In this country we have a long-standing tradition that people can gather together and demonstrate, and the right to protest peacefully is a fundamental part of our democracy.
The fact that we are in the midst of a Coronavirus pandemic means that it is, at the moment, illegal to gather in large groups because of the public health risk. If people are gathering, I cannot emphasise enough how important it is for them to observe the rules on social distancing. At the current time, because of the threat we face from Coronavirus and the difficulty of social distancing in crowds, I would advise people against attending protests.
I would like to make clear that under no circumstances do I believe that protests should become violent.
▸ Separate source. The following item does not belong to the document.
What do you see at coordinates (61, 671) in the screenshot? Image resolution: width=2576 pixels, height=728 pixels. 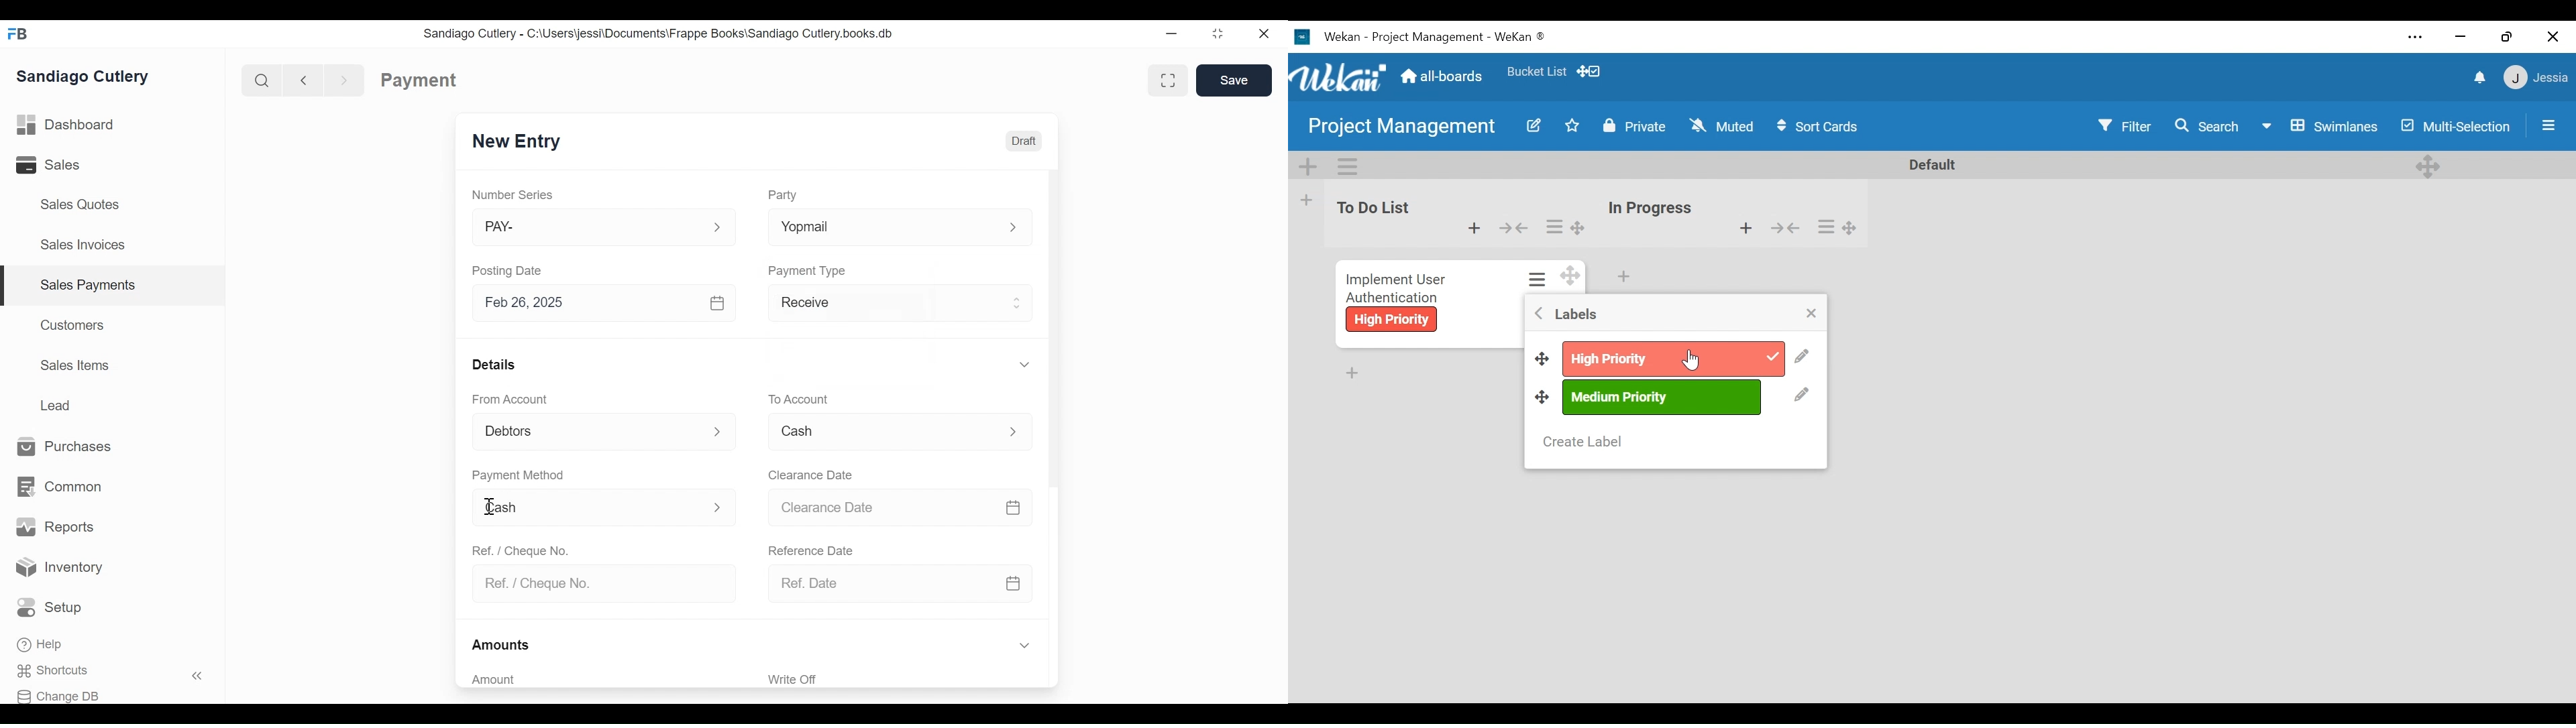 I see `Shortcuts` at bounding box center [61, 671].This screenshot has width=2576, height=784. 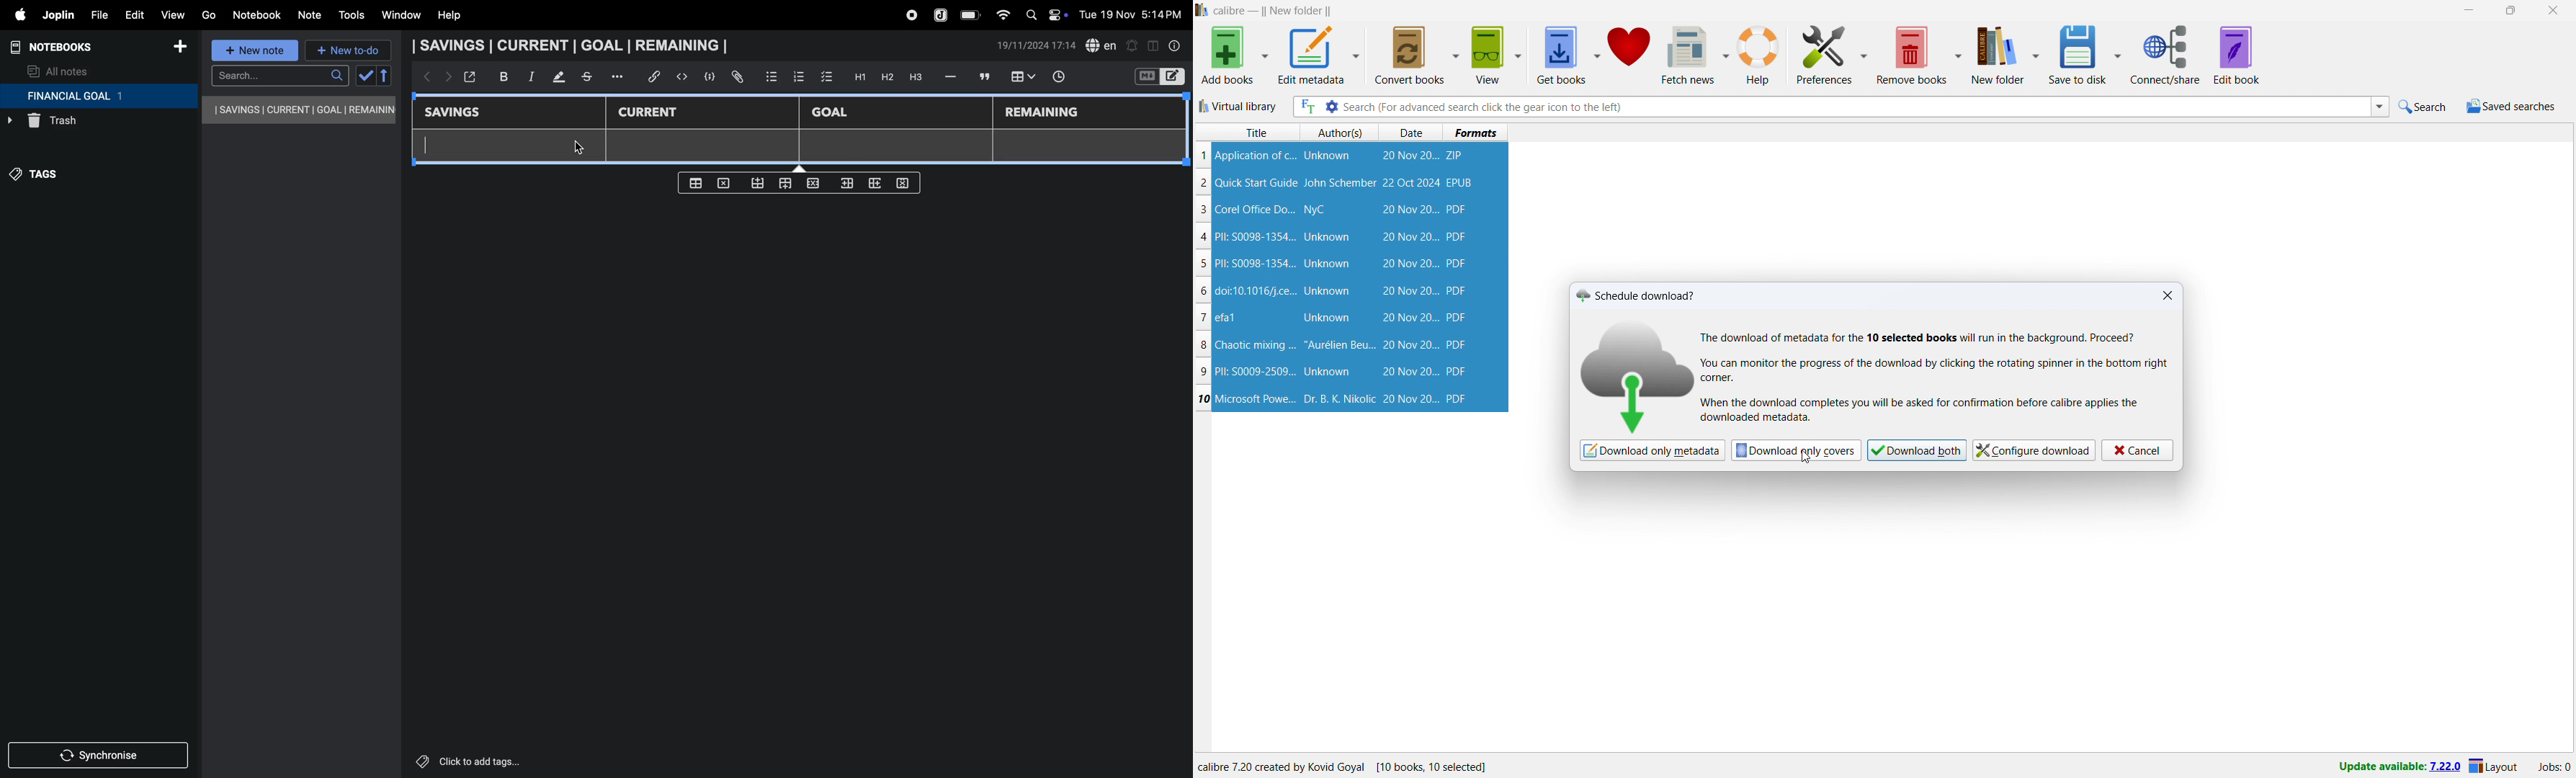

The rights to a peaceful protest do not extend to harassment, intimidating behaviour or serious disruption to public order. We have all seen scenes of thuggery and violence by a minority in the crowds. Let me be clear, those responsible must be held to account in the courts.
Of course, the responsibility for the maintenance of public order lies with the police, who have a range of powers to manage protests. How they deploy their powers and the tactics they use are rightly an operational matter for the police but I am pleased that we live in a country where policing is by consent. Our world-class police officers continue to put their own lives on the line to protect the public during the protests, despite sometimes coming under attack. As a country, we ask our police officers to do the most difficult of jobs, and they are respected around the world for the excellent work they do.
I understand the strength of feeling surrounding certain statues and memorials that adorn our public spaces. However, I strongly condemn the actions of those who in recent weeks have defaced and damaged public property, or otherwise broken the law. It is of course true that many of these statues are dedicated to people who said or did things that we would not defend today. We must recognise that the past is another country where values and laws were different. Rather than seeking to air brush our history, our aim should be to use heritage to educate people about all aspects of our complex past – good and bad.